"La obra de la Justicia será la Paz y los frutos de la Justicia serán tranquilidad y seguridad para siempre. Is. 32, 17"

1 de mayo de 2008

Cuando lo obvio no es tan obvio


Si han tenido la oportunidad de leer La Prensa Gráfica del día 30 de abril de 2008 la nota "Seguridad espera órdenes para investigar toda la DAN", cobertura sobre las relaciones entre un grupo sospechoso de conformar una estructura de crimen organizado en la oriental ciudad de San Miguel y sus posibles filtraciones en la División Antinarcotráfico (DAN) de la PNC, así como sus relaciones con el exdiputado Roberto Silva, quien espera juicio migratorio en Estados Unidos, se habrán dado cuenta de las curiosas declaraciones del señor Viceministro de Seguridad Pública, Astor Escalante, quien según la nota citada esperaba una orden presidencial para iniciar una investigación completa en la DAN.

Parece extraño que un exfiscal y destacado abogado penalista como el señor Viceministro haga ese tipo de declaraciones, en primer lugar, porque, como decía Aniceto Porsisoca "esa pregunta ni se pregunta", puesto no estamos ante delitos puntuales de investigación individualizada sino ante la amenaza del crimen organizado. Si frente a un delito, opera la acción pública, es decir, la actuación ex oficio de los encargados de aplicar la ley, pues con mucha mayor prioridad y urgencia, ante una amenaza de las dimensiones presentes.
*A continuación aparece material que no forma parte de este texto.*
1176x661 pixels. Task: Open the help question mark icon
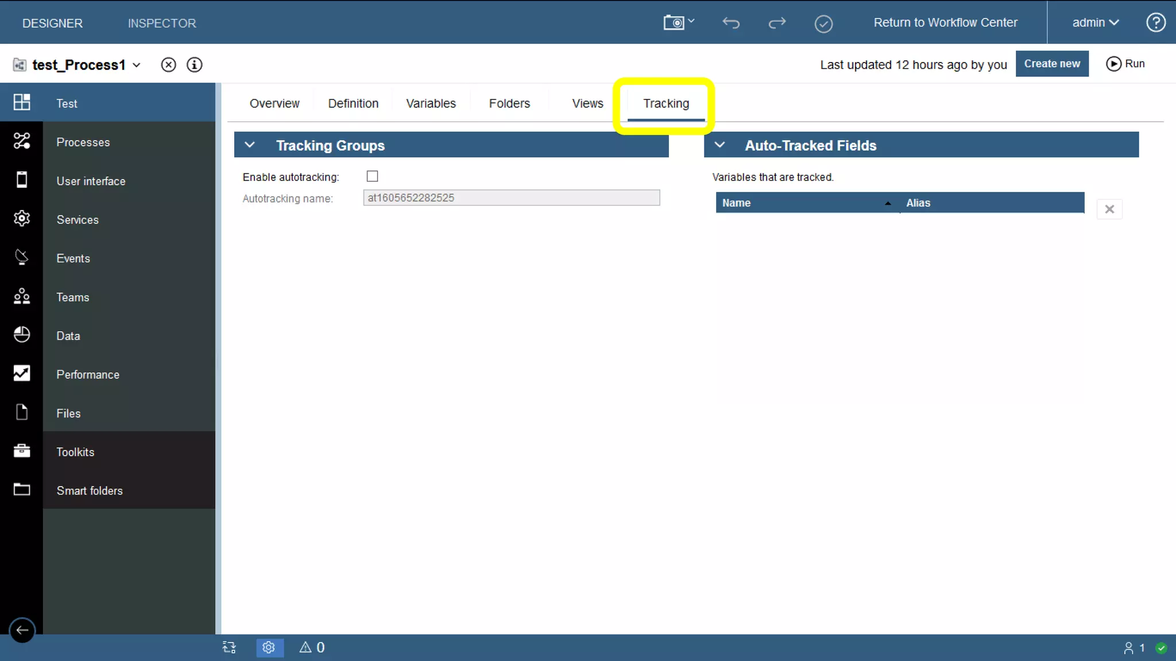pyautogui.click(x=1155, y=23)
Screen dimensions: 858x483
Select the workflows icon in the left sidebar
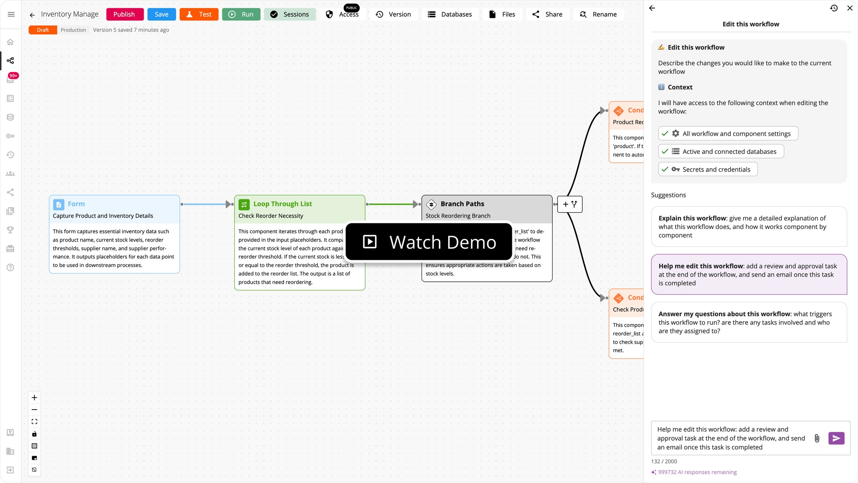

Sobre este aspecto, las declaraciones del ex director de la PNC y actual candidato a la Presidencia de la República, Rodrigo Ávila, son para causar más que preocupación, consternación. Según el reporte periodístico, Avila habría declarado que las "estructuras policiales" (no me pregunten a qué se refiere con esto) de oriente vendrían siendo investigadas desde 2006 y que se sospechaba de un nivel de infiltración del 70% (?!!!)

En el períodico del 1º de mayo, se recogen las declaraciones del Presidente Saca que salió a cubrir el bache del señor Viceministro manifestando que el Ministerio no necesita su venia para investigar.

Lo que queda en evidencia es la vulnerabilidad de la PNC ante este tipo de amenazas debido a la debilidad de sus mecanismos de control (accountability) y a su distanciamiento de la comunidad. En ninguna declaración por el momento, las autoridades de seguridad pública han mencionado de activar el Consejo de Ética Policial, por no ir a lo más básico que es la Inspectoría General de la PNC y la Unidad de Asuntos Internos. Al mismo tiempo, se revela la mentalidad reactiva que las autoridades tienen respecto de los fenómenos criminales: siempre a la saga, sin ningún tipo de proactividad.